Lying in Judgment is a legal thriller about a man serving on a jury for a murder trial, who discovers that the crime being tried is the one he committed. It was inspired by he realization that jurors cannot use information obtained outside of the trial – even if the information was gained firsthand. Deriving believable circumstances that could lead to that situation and the implications that would follow fascinated me, and I knew I had to write the book.
Do you have any unusual writing habits?
I write all of my first drafts with pen on paper, almost always in the morning after my first cup of coffee. While I outline extensively with a word processor, I write only a few pages per day on a given story until I have a complete first draft. Only then do I fire up Word to then transcribe, edit, revise, and sometimes rewrite the whole damned thing.
Writing on paper gives me the freedom to really *write* and not edit as I go. I find this lets me write more freely and creatively, while slowing me down enough to make the connections between plot points essential to good story telling.

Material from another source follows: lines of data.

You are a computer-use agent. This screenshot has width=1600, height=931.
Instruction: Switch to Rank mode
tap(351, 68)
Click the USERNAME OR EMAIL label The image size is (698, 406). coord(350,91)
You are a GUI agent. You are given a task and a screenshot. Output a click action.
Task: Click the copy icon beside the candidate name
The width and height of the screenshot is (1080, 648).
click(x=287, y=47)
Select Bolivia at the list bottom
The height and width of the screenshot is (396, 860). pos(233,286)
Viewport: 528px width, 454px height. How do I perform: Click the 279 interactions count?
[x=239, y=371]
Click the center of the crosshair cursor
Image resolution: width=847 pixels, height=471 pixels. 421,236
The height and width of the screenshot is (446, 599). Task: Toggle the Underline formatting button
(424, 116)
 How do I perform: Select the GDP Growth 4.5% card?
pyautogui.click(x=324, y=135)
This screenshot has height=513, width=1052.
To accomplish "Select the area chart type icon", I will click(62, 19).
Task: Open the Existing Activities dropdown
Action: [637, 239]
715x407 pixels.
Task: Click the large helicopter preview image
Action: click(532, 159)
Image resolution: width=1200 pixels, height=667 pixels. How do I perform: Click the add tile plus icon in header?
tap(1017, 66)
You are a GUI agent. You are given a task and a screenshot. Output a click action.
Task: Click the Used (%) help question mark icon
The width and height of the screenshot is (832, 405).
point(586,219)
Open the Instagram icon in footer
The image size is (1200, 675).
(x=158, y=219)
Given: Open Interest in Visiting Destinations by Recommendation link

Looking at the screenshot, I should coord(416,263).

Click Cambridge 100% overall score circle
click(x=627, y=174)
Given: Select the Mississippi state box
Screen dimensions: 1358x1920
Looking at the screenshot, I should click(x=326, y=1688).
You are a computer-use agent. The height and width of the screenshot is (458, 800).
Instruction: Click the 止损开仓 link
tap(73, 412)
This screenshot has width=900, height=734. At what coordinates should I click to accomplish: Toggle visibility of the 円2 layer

What authors, or books have influenced you?
Among legal thriller writers: Scott Turow, Philip Margolin, Michael Connelly, Steve Martini, Harper Lee, John Grisham. Other writers include Neil Simon (for great dialog), Barbara Kingsolver (style and language), John Irving (storytelling), and Dave Barry (humor).
What are you working on now?
The Mountain Man’s Bride, the sequel to The Mountain Man’s Dog, in which the mountain man must clear first his own name, then his fiance’s, in a murder investigation.
What is your best method or website when it comes to promoting your books?
Facebook has been amazing, but there’s no substitute for the direct connection. I send emails to my distribution list a few times per year, and people seem to respond very well to that. And of course, Amazon.
Do you have any advice for new authors?
Read great books and good writing constantly; write like crazy; edit sober; revise until you can’t stand reading it anymore; join a writer’s group, and be prepared to start all over again. Above all, keep writing.
What is the best advice you have ever heard?
Read, read, read. Read everything in your genre and the best of everything outside of your genre.
What are you reading now?
Ancillary Justice by Ann Leckie.
What’s next for you as a writer?
After I complete The Mountain Man’s Bride and get all three upcoming books in the publishing pipeline, I plan to complete a new stage play – a comedy about cancer. Really. I lost my father to this awful disease and three sisters are survivors, but there was never a time we didn’t find the humor in it all.
If you were going to be stranded on a desert island and allowed to take 3 or 4 books with you what books would you bring?
I’d take books I haven’t read yet – and which are very long. But who has time to plan ahead for being marooned on a desert island? Can’t I just bring my Kindle?